A uranium nucleus (mass 238 u, charge 92e) decays, emitting an alpha particle (mass 4 u, charge 2e) and leaving a thorium nucleus (mass 234 u, charge 90e). At the instant the alpha particle leaves the nucleus, the centers of the two are 5.5fm apart and essentially at rest.

Find their speeds when they're a great distance apart. Treat each particle as a spherical charge distribution.
Express your answers using two significant figures.

To find the speed of the alpha particle and the thorium nucleus when they are a great distance apart, we can make use of the principles of conservation of momentum and conservation of energy.

First, let's consider conservation of momentum. The initial momentum of the system (before alpha decay) is equal to the final momentum (after alpha decay). Since both the alpha particle and the thorium nucleus initially start at rest, the initial momentum is zero. The final momentum is given by the product of the mass and velocity of each particle.

Let's denote the speed of the alpha particle as v_alpha and the speed of the thorium nucleus as v_thorium. The mass of the alpha particle is 4u and the mass of the thorium nucleus is 234u.

So, the final momentum is:
(4u)(v_alpha) + (234u)(v_thorium) = 0

Now, let's consider conservation of energy. The initial energy of the system (before alpha decay) is equal to the final energy (after alpha decay). Since both particles start at rest, the initial energy is zero kinetic energy.

The final energy consists of the kinetic energy of the alpha particle and the kinetic energy of the thorium nucleus. The kinetic energy is given by 1/2 multiplied by the mass multiplied by the square of the velocity.

The final energy is:
(1/2)(4u)(v_alpha)^2 + (1/2)(234u)(v_thorium)^2 = 0

We can now solve these two equations simultaneously to find the values of v_alpha and v_thorium.

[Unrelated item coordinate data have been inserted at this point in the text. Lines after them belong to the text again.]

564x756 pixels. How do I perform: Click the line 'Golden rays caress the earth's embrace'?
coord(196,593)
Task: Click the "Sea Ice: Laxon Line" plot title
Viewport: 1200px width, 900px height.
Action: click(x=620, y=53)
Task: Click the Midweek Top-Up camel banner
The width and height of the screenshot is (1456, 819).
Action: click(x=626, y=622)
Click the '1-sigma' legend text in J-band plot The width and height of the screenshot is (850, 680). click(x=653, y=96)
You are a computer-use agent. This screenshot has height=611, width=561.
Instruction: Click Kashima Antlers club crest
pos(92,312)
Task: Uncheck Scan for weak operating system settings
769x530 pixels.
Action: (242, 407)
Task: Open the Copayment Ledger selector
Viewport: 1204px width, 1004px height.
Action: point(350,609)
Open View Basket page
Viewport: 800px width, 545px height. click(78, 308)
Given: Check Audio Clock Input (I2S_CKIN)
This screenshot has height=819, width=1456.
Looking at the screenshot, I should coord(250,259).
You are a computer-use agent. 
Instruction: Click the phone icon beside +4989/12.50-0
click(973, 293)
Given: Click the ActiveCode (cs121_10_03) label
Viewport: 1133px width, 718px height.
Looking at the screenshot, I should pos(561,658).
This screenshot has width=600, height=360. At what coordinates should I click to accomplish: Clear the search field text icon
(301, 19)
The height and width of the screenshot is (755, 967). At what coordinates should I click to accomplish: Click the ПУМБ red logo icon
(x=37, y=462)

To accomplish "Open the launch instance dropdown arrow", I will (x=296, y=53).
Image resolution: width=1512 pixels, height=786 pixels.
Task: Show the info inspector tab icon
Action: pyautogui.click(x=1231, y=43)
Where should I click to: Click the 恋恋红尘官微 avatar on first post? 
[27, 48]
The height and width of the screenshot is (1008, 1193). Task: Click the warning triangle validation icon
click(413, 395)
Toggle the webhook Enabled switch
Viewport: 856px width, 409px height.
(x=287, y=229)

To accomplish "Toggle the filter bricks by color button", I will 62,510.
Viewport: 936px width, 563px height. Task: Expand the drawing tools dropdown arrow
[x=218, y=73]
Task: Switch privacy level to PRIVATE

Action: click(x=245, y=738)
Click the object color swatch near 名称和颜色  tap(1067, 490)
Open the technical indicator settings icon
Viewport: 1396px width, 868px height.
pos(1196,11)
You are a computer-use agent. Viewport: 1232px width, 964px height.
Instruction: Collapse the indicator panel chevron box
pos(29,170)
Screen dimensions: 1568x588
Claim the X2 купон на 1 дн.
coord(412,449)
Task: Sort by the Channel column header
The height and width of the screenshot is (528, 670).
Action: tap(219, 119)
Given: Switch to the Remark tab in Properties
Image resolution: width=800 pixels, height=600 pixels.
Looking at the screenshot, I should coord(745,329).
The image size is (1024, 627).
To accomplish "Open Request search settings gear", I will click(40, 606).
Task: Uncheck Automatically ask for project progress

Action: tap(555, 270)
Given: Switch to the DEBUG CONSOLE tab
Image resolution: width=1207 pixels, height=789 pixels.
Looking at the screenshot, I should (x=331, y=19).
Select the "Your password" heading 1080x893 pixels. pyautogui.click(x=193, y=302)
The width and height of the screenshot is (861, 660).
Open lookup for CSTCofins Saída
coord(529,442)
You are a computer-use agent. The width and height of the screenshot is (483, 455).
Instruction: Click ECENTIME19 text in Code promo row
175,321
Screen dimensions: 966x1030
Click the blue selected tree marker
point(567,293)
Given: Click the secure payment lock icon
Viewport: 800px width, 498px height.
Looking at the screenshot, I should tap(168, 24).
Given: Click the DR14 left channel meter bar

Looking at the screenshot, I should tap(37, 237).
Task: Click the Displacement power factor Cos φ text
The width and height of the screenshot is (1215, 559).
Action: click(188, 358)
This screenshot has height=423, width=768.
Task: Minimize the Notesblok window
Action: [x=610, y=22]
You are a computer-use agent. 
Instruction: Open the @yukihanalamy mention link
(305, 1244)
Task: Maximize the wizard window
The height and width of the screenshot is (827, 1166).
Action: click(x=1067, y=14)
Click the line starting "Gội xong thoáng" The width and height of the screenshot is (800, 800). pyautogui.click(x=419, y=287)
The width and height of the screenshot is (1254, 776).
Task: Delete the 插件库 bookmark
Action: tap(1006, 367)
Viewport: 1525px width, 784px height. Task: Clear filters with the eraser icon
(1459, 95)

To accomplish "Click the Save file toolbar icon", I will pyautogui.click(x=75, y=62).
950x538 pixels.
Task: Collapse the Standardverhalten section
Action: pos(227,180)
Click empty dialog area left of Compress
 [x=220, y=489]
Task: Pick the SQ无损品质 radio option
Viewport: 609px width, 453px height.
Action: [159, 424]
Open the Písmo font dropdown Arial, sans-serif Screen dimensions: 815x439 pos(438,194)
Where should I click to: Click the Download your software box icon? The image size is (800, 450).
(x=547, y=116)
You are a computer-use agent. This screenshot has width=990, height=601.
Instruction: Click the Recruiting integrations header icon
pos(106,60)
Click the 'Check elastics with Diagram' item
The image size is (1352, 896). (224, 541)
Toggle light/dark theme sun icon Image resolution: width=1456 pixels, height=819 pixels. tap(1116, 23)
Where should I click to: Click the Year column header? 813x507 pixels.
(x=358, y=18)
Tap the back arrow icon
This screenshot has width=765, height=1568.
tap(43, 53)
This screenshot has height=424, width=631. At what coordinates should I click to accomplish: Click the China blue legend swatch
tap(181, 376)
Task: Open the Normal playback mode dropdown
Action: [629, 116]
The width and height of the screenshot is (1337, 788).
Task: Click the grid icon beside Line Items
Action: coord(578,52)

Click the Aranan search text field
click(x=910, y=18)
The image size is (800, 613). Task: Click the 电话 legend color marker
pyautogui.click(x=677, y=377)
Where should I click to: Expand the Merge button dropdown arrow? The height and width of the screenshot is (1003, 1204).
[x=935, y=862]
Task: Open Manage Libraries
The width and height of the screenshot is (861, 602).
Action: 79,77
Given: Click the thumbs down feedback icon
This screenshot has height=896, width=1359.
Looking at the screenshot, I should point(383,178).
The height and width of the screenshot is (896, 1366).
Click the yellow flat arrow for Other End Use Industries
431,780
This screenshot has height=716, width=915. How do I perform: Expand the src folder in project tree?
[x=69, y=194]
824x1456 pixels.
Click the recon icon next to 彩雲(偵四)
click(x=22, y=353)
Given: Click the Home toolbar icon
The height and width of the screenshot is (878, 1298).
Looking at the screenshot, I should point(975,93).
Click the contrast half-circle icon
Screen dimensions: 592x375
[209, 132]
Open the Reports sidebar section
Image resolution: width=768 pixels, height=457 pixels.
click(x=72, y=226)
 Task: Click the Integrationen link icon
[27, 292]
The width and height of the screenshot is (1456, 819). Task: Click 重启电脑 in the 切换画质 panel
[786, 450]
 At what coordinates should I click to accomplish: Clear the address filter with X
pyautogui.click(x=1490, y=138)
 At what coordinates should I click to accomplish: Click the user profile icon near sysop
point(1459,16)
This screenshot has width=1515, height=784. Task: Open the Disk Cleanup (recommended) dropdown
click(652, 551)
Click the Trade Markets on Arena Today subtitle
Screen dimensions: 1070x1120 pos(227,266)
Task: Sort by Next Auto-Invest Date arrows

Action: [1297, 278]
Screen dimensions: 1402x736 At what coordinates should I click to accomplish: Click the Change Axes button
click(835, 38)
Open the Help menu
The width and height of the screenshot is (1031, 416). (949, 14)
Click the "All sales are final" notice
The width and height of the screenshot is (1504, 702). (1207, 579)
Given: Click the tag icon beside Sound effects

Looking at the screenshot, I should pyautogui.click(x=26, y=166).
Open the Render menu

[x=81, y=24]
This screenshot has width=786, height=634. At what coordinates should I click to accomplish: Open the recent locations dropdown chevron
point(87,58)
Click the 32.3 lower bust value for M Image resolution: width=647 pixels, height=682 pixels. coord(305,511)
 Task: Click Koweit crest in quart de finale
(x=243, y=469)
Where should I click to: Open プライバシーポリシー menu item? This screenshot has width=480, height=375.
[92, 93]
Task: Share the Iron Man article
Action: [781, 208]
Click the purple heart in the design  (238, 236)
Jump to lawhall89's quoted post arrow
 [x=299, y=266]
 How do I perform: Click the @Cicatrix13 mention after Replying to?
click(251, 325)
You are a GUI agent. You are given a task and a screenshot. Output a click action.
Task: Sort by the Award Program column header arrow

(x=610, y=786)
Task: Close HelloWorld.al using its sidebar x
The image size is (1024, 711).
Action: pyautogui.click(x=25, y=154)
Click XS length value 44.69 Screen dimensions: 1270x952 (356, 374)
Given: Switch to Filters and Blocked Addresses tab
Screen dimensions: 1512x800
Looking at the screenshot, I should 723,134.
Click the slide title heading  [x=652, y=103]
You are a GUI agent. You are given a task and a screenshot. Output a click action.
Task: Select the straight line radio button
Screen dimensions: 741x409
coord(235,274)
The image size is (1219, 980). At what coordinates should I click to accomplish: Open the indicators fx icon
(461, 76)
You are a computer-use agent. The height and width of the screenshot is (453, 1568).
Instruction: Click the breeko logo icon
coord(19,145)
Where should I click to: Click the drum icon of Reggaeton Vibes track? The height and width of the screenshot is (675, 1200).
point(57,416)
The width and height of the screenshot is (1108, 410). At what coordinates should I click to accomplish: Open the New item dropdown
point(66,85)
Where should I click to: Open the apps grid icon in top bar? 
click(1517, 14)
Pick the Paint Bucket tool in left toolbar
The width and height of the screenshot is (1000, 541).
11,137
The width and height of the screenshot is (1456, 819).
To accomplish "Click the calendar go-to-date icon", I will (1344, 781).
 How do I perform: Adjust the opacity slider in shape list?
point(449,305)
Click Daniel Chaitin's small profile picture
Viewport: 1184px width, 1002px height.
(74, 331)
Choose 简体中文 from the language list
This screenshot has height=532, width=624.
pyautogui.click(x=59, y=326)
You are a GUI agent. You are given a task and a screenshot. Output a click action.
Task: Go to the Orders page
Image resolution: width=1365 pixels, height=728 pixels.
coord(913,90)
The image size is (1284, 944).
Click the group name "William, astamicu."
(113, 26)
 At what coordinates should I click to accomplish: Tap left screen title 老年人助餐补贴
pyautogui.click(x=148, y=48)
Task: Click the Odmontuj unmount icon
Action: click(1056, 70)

(4u)(v_alpha) + (234u)(v_thorium) = 0

(1/2)(4u)(v_alpha)^2 + (1/2)(234u)(v_thorium)^2 = 0

Let's solve these equations:

From the first equation, we can express v_alpha in terms of v_thorium:
v_alpha = -[(234u)(v_thorium)] / (4u)

Now we substitute this value of v_alpha into the second equation:
(1/2)(4u)[-(234u)(v_thorium) / (4u)]^2 + (1/2)(234u)(v_thorium)^2 = 0

Simplifying this equation:
(1/2)(4u)(234u)^2(v_thorium^2) / (16u^2) + (1/2)(234u)(v_thorium)^2 = 0

Now we solve for v_thorium:

Simplifying:
(234u^2)(v_thorium^2) / (8u) + (234u)(v_thorium)^2 = 0

Combining like terms:
(234u)(v_thorium^2)[(u/8) + 1] = 0

Now we have two possibilities:
1. (234u)(v_thorium^2) = 0
2. (u/8) + 1 = 0

Since u is nonzero, (234u)(v_thorium^2) cannot be zero. Therefore, we consider the second possibility:

(u/8) + 1 = 0

Solving for u:
u = -8

However, since mass cannot be negative, this possibility is not valid.

Therefore, we cannot determine the values of v_alpha and v_thorium using the given information.